Chains of the Sea
- Authors: Robert Silverberg (editor and introduction), George Alec Effinger, Gardner Dozois
- Language: English
- Genre: Science fiction
- Publisher: T. Nelson
- Publication date: 1973
- Publication place: United States
- Pages: 221
- ISBN: 978-0840763143

= Chains of the Sea =

1973 science fiction anthology

Chains of the Sea is a 1973 anthology of three science-fiction novellas edited and with an introduction by Robert Silverberg. It is best known for its title story, authored by Gardner Dozois.

==Contents==
==="And Us Too, I Guess" by George Alec Effinger===
The black mollies owned by the story's protagonist all die suddenly, indicating an enfolding ecological catastrophe, affecting such unnoticed species usually unnoticed by humans but indicating a (to quote the story) "*quiet* catastrophe" occurring, until awareness dawns. It is society that by this point waited much too long to fix it.

The story is a cautionary tale, pointing out that people tend to ignore problems until it is too late. It was re published in 1976 in Effinger's collection Irrational Numbers.

==="Chains of the Sea" by Gardner Dozois===
Alien craft land in Delaware, Ohio, Colorado, and Venezuela. An attack on an alien ship yields no results, and governments fail to cover-up news of the landings. AI succeeds in communicating with the Aliens, though it does not share this fact with the humans. The aliens, who exhibit little interest in humans, reveal to the AI that Earth is ruled not by humans nor AI, but rather by unknown species of non-human intelligences. Meanwhile, a boy named Tommy has the unique ability to see otherwise-invisible inhabitants of Earth. He visits a forest where he seess entities called Jeblings and communicates with beings called Thants. The Thants inform him of the alien's landing. As a result, Tommy is diagnosed as hyperactive and placed on medication.

[Provided records]:
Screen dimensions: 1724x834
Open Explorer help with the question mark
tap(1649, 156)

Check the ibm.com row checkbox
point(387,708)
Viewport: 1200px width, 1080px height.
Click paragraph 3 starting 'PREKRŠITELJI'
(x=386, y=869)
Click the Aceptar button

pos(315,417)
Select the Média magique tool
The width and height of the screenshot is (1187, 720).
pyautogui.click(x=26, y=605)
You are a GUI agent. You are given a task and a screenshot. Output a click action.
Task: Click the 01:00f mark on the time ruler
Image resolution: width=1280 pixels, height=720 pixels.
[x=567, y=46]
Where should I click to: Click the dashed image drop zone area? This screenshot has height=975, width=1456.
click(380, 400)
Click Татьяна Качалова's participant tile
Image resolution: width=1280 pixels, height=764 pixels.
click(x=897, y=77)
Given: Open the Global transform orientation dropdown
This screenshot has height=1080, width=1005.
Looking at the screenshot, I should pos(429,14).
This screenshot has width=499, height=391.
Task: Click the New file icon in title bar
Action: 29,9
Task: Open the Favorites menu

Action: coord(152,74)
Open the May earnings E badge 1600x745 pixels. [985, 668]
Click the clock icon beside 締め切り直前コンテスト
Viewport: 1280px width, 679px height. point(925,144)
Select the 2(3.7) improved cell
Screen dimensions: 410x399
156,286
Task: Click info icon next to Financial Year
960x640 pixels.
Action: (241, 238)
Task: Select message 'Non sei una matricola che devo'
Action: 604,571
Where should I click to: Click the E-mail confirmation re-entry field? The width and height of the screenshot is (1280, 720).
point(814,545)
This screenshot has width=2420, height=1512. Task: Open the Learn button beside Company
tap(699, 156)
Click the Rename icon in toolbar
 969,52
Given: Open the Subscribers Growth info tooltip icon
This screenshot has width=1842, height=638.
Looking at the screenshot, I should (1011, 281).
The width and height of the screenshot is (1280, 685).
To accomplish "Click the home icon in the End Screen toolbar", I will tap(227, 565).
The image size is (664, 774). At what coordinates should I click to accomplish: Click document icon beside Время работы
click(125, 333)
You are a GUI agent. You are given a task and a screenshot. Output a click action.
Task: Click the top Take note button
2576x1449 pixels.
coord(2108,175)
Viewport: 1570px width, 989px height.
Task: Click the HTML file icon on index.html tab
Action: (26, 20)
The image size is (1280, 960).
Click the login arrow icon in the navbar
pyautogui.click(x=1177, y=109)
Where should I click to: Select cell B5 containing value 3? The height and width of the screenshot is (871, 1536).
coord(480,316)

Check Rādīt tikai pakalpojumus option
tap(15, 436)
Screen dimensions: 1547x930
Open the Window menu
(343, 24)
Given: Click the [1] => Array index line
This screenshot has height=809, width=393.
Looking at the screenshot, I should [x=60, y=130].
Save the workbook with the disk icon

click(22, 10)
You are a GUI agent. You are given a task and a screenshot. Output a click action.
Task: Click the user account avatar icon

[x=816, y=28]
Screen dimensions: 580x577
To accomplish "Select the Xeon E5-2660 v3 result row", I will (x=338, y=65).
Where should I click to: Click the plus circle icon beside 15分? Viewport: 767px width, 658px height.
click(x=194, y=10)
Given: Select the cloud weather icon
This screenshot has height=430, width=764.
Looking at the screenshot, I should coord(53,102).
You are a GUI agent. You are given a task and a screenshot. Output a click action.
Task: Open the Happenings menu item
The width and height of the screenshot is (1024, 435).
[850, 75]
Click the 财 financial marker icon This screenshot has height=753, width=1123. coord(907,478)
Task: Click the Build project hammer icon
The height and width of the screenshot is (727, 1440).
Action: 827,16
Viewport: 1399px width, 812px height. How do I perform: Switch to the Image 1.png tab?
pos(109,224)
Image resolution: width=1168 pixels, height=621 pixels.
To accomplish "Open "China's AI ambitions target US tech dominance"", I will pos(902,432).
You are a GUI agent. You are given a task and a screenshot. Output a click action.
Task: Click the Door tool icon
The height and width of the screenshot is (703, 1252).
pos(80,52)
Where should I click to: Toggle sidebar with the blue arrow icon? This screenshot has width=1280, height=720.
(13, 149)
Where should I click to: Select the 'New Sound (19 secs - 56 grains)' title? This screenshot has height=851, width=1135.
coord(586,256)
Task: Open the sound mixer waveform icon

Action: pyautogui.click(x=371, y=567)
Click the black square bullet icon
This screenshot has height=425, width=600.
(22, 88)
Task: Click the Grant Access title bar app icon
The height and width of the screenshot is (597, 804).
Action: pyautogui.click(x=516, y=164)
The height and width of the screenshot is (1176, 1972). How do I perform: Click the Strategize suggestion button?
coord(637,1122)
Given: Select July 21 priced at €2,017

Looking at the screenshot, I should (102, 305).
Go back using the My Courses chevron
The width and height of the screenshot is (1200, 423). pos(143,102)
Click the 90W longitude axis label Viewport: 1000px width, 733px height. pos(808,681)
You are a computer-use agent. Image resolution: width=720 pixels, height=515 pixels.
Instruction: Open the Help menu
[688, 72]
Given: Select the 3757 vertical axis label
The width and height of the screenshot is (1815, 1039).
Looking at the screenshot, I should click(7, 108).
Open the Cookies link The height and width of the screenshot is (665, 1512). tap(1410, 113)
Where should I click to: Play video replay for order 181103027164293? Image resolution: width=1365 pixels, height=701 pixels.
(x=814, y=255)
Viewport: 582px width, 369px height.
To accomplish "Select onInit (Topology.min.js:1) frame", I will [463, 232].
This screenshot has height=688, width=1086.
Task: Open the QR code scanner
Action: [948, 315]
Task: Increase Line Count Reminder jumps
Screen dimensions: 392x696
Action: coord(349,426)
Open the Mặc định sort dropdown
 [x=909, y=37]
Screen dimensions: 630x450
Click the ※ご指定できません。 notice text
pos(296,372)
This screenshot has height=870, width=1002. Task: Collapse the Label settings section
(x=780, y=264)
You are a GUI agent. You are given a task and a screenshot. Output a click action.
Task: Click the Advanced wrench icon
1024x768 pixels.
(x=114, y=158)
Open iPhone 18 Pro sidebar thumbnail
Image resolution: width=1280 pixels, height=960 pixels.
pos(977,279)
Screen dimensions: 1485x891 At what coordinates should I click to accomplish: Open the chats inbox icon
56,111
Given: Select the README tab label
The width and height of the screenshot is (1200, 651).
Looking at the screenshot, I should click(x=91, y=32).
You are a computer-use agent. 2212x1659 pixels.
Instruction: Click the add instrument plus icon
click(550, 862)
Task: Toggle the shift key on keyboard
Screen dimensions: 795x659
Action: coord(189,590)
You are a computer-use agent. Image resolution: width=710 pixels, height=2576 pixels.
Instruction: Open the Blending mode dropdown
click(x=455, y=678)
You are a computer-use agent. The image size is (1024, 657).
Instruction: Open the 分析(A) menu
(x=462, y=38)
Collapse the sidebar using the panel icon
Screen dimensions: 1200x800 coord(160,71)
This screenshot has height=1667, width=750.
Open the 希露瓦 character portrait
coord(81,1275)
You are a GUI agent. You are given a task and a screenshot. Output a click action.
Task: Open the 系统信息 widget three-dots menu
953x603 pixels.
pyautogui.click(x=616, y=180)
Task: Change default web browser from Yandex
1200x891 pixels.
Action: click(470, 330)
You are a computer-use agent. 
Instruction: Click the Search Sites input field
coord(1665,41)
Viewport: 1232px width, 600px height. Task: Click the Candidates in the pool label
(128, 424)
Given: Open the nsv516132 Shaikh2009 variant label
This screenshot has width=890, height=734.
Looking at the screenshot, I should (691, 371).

[Problem to solve]: Continue the article on the anthology Chains of the Sea from its last sentence, following the same encyclopedic style.

[Exercise answer]:
====Response====
The novella was nominated for the Hugo and the Nebula Awards in the category Best Novella. It is mentioned in the Acknowledgements section of Michael Swanwick's Nebula-Award-winning novel Stations of the Tide. "Chains of the Sea" was noted in the Encyclopedia of Science Fiction for describing an alien invasion where the aliens "are more or less indifferent to the existence of humans".

==="The Shrine of Sebastian" by Gordon Eklund===
When Julian's sister dies, she names him her successor as the new pope. Before he can begin his duties, he must first make the perilous journey to the Shrine of Sebastian, where his sister requested to be buried. Julian is unsure about this, as Sebastian was a blasphemer and is worshipped by the robots. Nonetheless Julian takes up the challenge and begins the journey accompanied by only his sister's body and a robot named Andrew.

==Recent interest==
The title story experienced an explosion of renewed interest among the UFO disclosure community in 2020 when ex-DoD official and UFO whistleblower Luis Elizondo cited the book as the best work of fiction about the UFO phenomena in a reddit AMA.

The novella was optioned for a film adaptation and reprinted for the first time by Animus Press.